Survival Seq2Seq: A Survival Model based on Sequence to Sequence Architecture
This addresses survival analysis for medical applications like EHRs, but it is incremental as it builds on existing Seq2Seq and GRU-D methods.
The paper tackles survival analysis with censored data and competing risks by introducing a non-parametric deep model based on Seq2Seq architecture, which surpasses existing deep survival models in prediction accuracy and quality of generated probability distribution functions on synthetic and medical datasets.
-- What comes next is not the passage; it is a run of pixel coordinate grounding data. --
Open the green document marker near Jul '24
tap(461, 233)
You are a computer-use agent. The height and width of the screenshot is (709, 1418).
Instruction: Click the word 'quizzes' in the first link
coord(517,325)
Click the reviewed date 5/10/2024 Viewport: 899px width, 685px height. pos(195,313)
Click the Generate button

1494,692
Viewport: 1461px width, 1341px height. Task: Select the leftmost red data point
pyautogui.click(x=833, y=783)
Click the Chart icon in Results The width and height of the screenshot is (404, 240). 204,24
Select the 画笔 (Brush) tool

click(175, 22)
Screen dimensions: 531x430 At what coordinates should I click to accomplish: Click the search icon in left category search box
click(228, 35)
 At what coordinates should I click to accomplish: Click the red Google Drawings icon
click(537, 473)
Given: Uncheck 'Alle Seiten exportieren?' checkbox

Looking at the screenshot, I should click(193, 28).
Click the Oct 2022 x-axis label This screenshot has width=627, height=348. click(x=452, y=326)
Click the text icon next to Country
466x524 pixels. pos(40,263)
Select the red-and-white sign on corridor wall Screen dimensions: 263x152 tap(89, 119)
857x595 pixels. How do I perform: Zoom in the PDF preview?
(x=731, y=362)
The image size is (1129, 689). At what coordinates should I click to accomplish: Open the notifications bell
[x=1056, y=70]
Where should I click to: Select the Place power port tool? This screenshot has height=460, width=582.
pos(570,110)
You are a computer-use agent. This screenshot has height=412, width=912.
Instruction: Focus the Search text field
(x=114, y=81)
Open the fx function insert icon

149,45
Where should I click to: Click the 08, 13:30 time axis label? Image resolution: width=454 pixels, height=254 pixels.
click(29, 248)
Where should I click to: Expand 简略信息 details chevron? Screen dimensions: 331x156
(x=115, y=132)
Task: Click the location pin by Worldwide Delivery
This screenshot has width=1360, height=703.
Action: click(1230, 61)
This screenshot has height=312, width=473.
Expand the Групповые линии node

This paper introduces a novel non-parametric deep model for estimating time-to-event (survival analysis) in presence of censored data and competing risks. The model is designed based on the sequence-to-sequence (Seq2Seq) architecture, therefore we name it Survival Seq2Seq. The first recurrent neural network (RNN) layer of the encoder of our model is made up of Gated Recurrent Unit with Decay (GRU-D) cells. These cells have the ability to effectively impute not-missing-at-random values of longitudinal datasets with very high missing rates, such as electronic health records (EHRs). The decoder of Survival Seq2Seq generates a probability distribution function (PDF) for each competing risk without assuming any prior distribution for the risks. Taking advantage of RNN cells, the decoder is able to generate smooth and virtually spike-free PDFs. This is beyond the capability of existing non-parametric deep models for survival analysis. Training results on synthetic and medical datasets prove that Survival Seq2Seq surpasses other existing deep survival models in terms of the accuracy of predictions and the quality of generated PDFs.